**Task to carry out:**
Print all of the data exactly.

**Entries supplied:**
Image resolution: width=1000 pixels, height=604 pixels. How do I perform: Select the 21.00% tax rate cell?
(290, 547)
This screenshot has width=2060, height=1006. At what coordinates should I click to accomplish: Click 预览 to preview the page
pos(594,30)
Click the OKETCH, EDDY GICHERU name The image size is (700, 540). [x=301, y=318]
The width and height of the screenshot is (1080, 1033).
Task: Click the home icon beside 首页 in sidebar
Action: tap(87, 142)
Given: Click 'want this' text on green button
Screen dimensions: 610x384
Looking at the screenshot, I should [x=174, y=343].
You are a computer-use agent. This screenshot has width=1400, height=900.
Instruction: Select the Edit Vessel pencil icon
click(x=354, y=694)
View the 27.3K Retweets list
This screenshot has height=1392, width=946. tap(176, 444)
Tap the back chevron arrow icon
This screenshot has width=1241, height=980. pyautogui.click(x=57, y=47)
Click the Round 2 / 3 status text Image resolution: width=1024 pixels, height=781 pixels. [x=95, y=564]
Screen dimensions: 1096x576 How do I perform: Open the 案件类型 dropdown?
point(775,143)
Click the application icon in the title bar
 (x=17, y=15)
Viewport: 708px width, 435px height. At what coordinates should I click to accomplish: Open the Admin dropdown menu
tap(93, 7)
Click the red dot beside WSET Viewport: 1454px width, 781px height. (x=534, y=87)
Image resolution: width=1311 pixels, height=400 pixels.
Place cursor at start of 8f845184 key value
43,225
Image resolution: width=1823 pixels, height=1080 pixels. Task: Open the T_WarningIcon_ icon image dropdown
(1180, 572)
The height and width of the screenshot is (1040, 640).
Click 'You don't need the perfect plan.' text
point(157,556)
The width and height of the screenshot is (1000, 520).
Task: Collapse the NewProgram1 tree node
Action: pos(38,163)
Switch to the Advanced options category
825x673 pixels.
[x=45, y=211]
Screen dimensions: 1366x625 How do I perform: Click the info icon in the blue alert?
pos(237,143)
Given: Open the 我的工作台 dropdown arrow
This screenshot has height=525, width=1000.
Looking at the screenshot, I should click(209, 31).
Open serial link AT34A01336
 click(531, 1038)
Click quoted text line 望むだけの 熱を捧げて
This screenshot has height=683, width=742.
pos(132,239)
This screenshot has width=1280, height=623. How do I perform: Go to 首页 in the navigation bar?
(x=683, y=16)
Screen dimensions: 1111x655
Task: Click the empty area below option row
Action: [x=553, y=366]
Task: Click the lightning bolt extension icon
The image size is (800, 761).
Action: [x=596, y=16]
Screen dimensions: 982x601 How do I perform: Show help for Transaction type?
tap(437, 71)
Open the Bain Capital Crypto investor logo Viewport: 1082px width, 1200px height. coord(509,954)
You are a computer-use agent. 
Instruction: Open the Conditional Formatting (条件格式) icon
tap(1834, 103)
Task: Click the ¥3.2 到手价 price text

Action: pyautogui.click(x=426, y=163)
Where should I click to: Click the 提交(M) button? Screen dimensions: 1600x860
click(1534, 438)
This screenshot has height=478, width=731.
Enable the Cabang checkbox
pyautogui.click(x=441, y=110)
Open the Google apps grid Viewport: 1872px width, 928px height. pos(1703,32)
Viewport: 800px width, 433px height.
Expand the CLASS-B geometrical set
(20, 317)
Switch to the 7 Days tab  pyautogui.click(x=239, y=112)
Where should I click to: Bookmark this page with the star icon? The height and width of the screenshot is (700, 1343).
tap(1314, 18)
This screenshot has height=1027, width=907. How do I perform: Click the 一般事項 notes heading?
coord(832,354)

**Solution for this exercise:**
Image resolution: width=1000 pixels, height=604 pixels. How do I perform: Select the 21.00% tax rate cell?
(290, 547)
This screenshot has width=2060, height=1006. At what coordinates should I click to accomplish: Click 预览 to preview the page
pos(594,30)
Click the OKETCH, EDDY GICHERU name The image size is (700, 540). [x=301, y=318]
The width and height of the screenshot is (1080, 1033).
Task: Click the home icon beside 首页 in sidebar
Action: tap(87, 142)
Given: Click 'want this' text on green button
Screen dimensions: 610x384
Looking at the screenshot, I should [x=174, y=343].
You are a computer-use agent. This screenshot has width=1400, height=900.
Instruction: Select the Edit Vessel pencil icon
click(x=354, y=694)
View the 27.3K Retweets list
This screenshot has height=1392, width=946. tap(176, 444)
Tap the back chevron arrow icon
This screenshot has width=1241, height=980. pyautogui.click(x=57, y=47)
Click the Round 2 / 3 status text Image resolution: width=1024 pixels, height=781 pixels. [x=95, y=564]
Screen dimensions: 1096x576 How do I perform: Open the 案件类型 dropdown?
point(775,143)
Click the application icon in the title bar
 (x=17, y=15)
Viewport: 708px width, 435px height. At what coordinates should I click to accomplish: Open the Admin dropdown menu
tap(93, 7)
Click the red dot beside WSET Viewport: 1454px width, 781px height. (x=534, y=87)
Image resolution: width=1311 pixels, height=400 pixels.
Place cursor at start of 8f845184 key value
43,225
Image resolution: width=1823 pixels, height=1080 pixels. Task: Open the T_WarningIcon_ icon image dropdown
(1180, 572)
The height and width of the screenshot is (1040, 640).
Click 'You don't need the perfect plan.' text
point(157,556)
The width and height of the screenshot is (1000, 520).
Task: Collapse the NewProgram1 tree node
Action: pos(38,163)
Switch to the Advanced options category
825x673 pixels.
[x=45, y=211]
Screen dimensions: 1366x625 How do I perform: Click the info icon in the blue alert?
pos(237,143)
Given: Open the 我的工作台 dropdown arrow
This screenshot has height=525, width=1000.
Looking at the screenshot, I should click(209, 31).
Open serial link AT34A01336
 click(531, 1038)
Click quoted text line 望むだけの 熱を捧げて
This screenshot has height=683, width=742.
pos(132,239)
This screenshot has width=1280, height=623. How do I perform: Go to 首页 in the navigation bar?
(x=683, y=16)
Screen dimensions: 1111x655
Task: Click the empty area below option row
Action: [x=553, y=366]
Task: Click the lightning bolt extension icon
The image size is (800, 761).
Action: [x=596, y=16]
Screen dimensions: 982x601 How do I perform: Show help for Transaction type?
tap(437, 71)
Open the Bain Capital Crypto investor logo Viewport: 1082px width, 1200px height. coord(509,954)
You are a computer-use agent. 
Instruction: Open the Conditional Formatting (条件格式) icon
tap(1834, 103)
Task: Click the ¥3.2 到手价 price text

Action: pyautogui.click(x=426, y=163)
Where should I click to: Click the 提交(M) button? Screen dimensions: 1600x860
click(1534, 438)
This screenshot has height=478, width=731.
Enable the Cabang checkbox
pyautogui.click(x=441, y=110)
Open the Google apps grid Viewport: 1872px width, 928px height. pos(1703,32)
Viewport: 800px width, 433px height.
Expand the CLASS-B geometrical set
(20, 317)
Switch to the 7 Days tab  pyautogui.click(x=239, y=112)
Where should I click to: Bookmark this page with the star icon? The height and width of the screenshot is (700, 1343).
tap(1314, 18)
This screenshot has height=1027, width=907. How do I perform: Click the 一般事項 notes heading?
coord(832,354)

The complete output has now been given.